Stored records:

[Start of section]

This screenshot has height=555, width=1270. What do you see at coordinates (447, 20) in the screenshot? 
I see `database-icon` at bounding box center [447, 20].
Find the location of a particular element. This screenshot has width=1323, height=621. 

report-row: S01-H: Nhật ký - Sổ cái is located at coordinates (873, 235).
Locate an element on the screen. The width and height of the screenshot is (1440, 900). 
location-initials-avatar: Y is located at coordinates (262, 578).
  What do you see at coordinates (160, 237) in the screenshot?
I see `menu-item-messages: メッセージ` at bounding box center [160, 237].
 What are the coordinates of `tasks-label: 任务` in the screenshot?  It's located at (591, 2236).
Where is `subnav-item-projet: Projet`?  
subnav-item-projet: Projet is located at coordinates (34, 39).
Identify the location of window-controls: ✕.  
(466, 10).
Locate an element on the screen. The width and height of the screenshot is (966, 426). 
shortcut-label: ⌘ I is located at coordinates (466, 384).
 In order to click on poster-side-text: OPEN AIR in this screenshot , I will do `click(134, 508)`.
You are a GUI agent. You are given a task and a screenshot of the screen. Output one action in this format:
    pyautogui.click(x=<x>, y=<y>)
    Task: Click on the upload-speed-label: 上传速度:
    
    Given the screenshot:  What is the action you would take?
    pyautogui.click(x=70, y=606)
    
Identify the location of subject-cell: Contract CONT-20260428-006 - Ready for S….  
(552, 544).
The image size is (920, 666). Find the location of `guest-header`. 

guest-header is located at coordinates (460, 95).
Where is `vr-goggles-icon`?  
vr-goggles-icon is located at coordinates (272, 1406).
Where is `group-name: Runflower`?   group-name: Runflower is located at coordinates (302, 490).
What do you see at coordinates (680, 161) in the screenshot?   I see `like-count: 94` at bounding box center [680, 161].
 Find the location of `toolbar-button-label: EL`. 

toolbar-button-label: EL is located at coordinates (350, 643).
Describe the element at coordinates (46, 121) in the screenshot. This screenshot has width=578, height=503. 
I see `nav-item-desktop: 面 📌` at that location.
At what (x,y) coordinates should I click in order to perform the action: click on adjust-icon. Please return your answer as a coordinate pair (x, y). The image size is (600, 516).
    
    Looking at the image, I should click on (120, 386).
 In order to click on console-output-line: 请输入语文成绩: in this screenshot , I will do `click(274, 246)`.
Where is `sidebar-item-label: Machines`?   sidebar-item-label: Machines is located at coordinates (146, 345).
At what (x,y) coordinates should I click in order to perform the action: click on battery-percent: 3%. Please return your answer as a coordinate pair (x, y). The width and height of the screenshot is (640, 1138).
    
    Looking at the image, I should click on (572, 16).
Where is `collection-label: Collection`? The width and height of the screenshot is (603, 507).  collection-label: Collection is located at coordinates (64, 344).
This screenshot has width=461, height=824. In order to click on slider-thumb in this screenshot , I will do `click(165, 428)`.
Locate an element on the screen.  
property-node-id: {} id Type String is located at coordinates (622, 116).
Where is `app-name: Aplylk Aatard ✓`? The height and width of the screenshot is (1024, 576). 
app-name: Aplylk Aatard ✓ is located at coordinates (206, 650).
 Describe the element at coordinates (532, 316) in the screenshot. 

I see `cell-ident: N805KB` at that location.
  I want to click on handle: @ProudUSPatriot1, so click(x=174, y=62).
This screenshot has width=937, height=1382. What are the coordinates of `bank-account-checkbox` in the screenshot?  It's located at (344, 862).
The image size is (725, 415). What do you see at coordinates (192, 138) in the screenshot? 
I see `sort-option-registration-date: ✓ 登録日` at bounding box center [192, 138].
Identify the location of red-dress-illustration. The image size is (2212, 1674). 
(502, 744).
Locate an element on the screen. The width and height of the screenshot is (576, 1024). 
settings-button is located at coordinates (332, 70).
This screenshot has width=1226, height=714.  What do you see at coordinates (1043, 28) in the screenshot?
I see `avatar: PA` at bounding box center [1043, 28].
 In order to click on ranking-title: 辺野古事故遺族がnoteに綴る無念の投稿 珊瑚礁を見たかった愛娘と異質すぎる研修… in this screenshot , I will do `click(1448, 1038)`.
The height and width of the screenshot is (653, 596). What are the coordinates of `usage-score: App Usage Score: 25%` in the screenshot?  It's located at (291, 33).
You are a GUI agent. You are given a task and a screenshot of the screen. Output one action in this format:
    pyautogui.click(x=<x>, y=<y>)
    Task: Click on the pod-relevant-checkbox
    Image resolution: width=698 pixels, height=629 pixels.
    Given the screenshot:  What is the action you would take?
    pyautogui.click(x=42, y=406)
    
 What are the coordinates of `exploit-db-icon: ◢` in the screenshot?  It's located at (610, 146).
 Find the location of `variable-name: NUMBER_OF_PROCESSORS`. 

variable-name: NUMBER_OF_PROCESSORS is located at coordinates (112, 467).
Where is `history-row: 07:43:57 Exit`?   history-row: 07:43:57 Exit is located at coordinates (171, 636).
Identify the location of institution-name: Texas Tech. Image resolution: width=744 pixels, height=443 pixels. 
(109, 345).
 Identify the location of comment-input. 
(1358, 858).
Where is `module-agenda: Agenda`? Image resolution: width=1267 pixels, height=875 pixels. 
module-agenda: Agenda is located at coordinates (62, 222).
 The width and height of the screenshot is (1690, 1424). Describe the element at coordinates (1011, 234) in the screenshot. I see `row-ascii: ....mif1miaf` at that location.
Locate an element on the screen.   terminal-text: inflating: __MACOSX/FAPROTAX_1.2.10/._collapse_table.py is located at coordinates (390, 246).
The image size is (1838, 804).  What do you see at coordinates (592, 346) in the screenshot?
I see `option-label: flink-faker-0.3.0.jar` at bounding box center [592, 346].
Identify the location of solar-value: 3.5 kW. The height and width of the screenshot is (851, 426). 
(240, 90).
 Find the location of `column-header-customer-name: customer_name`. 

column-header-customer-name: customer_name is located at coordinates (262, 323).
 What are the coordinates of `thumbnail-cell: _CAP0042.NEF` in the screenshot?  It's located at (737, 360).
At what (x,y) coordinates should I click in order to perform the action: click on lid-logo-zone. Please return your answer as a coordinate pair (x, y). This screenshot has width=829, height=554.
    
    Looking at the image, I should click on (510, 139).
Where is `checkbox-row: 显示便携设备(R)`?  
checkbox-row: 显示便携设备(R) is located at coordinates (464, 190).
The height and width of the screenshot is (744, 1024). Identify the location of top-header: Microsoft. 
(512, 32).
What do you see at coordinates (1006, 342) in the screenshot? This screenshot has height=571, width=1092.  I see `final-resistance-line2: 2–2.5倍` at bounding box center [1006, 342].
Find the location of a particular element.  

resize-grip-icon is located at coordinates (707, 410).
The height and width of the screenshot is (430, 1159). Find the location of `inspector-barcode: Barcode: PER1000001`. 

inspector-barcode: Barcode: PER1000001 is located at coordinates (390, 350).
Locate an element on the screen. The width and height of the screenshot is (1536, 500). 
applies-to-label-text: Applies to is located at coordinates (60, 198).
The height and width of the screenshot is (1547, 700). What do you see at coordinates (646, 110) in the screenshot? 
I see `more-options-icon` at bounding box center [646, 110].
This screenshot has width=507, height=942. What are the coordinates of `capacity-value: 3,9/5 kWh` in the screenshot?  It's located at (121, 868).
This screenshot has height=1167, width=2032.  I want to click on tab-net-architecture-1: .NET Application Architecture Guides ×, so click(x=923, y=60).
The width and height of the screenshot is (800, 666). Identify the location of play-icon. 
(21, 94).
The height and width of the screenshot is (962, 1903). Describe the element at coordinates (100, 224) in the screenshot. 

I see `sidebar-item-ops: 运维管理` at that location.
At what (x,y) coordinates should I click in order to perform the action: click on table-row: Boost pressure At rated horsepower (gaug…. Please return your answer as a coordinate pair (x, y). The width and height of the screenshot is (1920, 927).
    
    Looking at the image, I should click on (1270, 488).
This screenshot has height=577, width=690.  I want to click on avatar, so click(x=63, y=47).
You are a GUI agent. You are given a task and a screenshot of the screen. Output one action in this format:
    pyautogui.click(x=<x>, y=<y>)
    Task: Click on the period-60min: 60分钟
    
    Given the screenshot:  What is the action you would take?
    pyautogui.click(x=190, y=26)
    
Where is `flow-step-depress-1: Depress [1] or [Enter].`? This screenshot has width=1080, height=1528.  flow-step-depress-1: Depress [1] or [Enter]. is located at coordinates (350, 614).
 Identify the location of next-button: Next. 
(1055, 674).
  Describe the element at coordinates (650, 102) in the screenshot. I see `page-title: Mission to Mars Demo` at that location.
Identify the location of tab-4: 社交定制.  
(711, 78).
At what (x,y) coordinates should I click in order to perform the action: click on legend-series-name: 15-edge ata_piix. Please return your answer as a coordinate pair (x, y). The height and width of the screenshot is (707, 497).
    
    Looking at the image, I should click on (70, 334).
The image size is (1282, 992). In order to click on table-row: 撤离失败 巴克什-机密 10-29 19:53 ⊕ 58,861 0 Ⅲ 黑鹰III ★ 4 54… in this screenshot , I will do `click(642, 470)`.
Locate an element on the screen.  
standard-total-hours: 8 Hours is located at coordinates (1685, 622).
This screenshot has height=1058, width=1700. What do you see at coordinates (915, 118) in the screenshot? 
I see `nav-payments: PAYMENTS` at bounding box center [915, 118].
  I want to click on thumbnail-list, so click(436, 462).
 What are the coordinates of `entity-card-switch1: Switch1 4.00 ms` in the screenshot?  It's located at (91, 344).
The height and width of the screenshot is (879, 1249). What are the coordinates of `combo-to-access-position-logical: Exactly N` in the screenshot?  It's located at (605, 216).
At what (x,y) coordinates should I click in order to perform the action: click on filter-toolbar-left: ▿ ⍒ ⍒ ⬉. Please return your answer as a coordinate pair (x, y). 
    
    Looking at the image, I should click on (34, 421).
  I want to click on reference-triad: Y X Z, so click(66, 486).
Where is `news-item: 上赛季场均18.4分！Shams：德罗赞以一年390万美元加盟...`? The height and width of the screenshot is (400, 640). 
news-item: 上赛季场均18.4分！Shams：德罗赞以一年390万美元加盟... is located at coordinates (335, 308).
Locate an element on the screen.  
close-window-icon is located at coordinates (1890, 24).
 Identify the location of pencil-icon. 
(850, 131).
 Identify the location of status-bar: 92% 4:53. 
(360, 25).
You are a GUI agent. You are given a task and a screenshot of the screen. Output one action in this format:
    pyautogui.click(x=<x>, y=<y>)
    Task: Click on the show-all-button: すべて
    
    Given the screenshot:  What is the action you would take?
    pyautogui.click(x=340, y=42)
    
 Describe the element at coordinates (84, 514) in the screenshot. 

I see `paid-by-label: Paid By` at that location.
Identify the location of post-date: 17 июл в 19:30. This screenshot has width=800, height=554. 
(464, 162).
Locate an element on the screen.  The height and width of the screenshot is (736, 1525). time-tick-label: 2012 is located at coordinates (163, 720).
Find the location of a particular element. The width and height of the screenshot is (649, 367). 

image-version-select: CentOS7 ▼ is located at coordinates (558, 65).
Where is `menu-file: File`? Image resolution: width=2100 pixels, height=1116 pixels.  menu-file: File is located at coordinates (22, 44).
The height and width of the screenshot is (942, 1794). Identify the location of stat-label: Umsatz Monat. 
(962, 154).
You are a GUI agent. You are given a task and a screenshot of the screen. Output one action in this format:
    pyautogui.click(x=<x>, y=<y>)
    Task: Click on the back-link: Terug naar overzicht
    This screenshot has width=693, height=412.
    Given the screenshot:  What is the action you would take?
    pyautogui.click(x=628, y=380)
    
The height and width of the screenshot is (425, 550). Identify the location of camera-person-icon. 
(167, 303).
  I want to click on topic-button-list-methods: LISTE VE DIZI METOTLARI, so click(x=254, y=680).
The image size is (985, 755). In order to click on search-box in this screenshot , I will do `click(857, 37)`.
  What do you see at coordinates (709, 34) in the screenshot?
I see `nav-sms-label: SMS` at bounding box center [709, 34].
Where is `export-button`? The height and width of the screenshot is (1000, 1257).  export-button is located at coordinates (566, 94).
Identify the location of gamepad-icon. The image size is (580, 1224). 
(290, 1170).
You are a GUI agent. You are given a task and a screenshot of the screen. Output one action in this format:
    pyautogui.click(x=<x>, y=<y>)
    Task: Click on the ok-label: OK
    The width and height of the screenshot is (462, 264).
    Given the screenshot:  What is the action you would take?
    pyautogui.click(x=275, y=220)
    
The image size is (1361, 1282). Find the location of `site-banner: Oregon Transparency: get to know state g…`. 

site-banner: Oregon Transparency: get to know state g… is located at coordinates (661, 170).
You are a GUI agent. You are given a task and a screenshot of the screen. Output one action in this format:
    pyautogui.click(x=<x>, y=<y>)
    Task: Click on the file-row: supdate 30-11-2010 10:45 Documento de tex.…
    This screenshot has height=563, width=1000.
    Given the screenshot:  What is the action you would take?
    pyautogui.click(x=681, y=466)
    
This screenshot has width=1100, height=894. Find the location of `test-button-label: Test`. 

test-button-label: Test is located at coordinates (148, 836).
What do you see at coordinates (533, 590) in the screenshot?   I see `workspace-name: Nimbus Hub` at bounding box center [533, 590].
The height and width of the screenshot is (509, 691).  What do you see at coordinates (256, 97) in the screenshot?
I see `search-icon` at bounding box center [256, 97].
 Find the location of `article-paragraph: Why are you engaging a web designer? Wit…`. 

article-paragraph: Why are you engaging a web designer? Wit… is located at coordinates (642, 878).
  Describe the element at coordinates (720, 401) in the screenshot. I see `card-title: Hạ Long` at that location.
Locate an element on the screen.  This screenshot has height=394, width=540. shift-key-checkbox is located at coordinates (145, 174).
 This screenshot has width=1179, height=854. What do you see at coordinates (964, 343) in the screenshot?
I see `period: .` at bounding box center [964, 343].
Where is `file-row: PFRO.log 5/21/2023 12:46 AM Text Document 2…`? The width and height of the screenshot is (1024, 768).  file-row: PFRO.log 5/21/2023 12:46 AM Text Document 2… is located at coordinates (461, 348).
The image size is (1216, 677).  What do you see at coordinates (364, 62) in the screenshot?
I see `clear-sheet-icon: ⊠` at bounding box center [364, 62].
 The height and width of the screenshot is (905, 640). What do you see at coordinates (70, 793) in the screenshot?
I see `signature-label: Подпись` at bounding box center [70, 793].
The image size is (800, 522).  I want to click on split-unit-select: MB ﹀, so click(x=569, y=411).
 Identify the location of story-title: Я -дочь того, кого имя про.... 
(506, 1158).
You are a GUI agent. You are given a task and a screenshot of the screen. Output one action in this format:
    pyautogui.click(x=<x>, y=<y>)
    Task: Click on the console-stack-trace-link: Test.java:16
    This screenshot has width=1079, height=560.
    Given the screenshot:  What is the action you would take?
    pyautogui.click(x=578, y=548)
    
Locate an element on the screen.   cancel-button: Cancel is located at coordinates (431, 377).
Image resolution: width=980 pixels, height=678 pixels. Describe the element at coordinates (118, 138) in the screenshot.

[End of section]

[Exercise objective]:
Revise everything from the start of the records down through the line containing "report-row: S01-H: Nhật" by replacing "particular" with "specific" and leaving all other text the same. Return only those lines.

[Your response]:
This screenshot has height=555, width=1270. What do you see at coordinates (447, 20) in the screenshot? 
I see `database-icon` at bounding box center [447, 20].
Find the location of a specific element. This screenshot has width=1323, height=621. 

report-row: S01-H: Nhật ký - Sổ cái is located at coordinates (873, 235).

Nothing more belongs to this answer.